■ Given exercise: Extend the NORC README below, picking up right after its last line.

■ Article:
☆ ☆ ☆

README
NORC
This project provides a nodejs binding to apache orc core c++. This project is in very early stages of development
Run on AWS Lambda
NORC has a companion package norc-aws
for execution in aws lambda.
The binary provided in the norc-aws
package is built on ORC master on Centos7.
Build notes:
- use devtoolset-7
- install snappy-devel, protobuf-devel and lz4-devel
- disable java, libhdsfpp, tests, vendor libs, and tools
- provide cmake variables protobuf_home,snappy_home, and lz4_home, these should all be /usr
- set required flags; cmake_cxx_flags="-fPIC"
- set linker flags: LDFLAGS=-Wl,-rpath=/var/task/node_modules/norc-aws/lib
To use norc in lambda use one of the pre-built release binaries. Install into an npm based project
with npm i -S https://github.com/nPilots/norc/releases/download/{version}/norc-{version}-linux-aws-x64.tar.gz norc-aws
Usage
Convert a csv file to an orc file.
import {norc, DataType} from '@npilots/norc'
import {fromPath} from 'fast-csv'
function convert(csv:string, output:string): void {
const writer = new norc.Writer(output)

☆ ☆ ☆

■ Data rows:
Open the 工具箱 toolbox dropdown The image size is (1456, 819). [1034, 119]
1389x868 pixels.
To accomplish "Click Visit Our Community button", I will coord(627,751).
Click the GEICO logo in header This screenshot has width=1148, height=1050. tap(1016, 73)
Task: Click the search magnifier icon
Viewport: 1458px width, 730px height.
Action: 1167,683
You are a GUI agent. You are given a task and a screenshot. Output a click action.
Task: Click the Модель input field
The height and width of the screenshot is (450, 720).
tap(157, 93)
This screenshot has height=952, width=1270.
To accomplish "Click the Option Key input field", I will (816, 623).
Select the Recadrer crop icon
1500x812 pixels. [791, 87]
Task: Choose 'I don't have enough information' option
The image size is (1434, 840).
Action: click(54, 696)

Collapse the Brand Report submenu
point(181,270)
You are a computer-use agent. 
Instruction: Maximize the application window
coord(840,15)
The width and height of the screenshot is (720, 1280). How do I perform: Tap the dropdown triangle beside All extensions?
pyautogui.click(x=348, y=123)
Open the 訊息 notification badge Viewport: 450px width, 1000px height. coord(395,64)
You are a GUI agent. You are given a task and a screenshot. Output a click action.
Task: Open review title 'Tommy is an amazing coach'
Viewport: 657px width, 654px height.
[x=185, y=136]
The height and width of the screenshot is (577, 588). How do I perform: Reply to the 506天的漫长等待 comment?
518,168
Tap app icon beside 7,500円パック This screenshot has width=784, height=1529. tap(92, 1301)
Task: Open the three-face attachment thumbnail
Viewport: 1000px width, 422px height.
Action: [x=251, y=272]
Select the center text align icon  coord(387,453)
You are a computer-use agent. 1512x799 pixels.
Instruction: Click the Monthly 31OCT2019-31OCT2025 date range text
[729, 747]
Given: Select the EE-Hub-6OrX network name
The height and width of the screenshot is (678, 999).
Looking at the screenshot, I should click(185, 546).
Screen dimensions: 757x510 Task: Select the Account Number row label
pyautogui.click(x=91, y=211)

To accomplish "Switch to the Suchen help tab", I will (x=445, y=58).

☆ ☆ ☆

■ The output:
const schema = {x: DataType.SMALLINT, y: DataType.SMALLINT}
writer.schema(schema)
fromPath(csv,{ headers: true })
.on('data', chunk => {
writer.add({x: chunk.x, y: chunk.y})
})
.on('end', () => {
writer.close()
// do something with .orc file
})
}
Read a file
import {norc: {Reader}} from '@npilot/norc'
// Read as iterator
const reader = new Reader('/path/to/orcfile')
reader.read({columns: ['id', 'foobar']}, (err, it) => {
let i = it.next()
while(!i.done) {
// do something with i.value
i = it.next()
}
})
// Read and listen .on('data')
reader.on('data', chunk => {
chunk = JSON.parse(chunk)
// do something with chunk
})
reader.on('end', () => {
// end of contents
})
reader.read()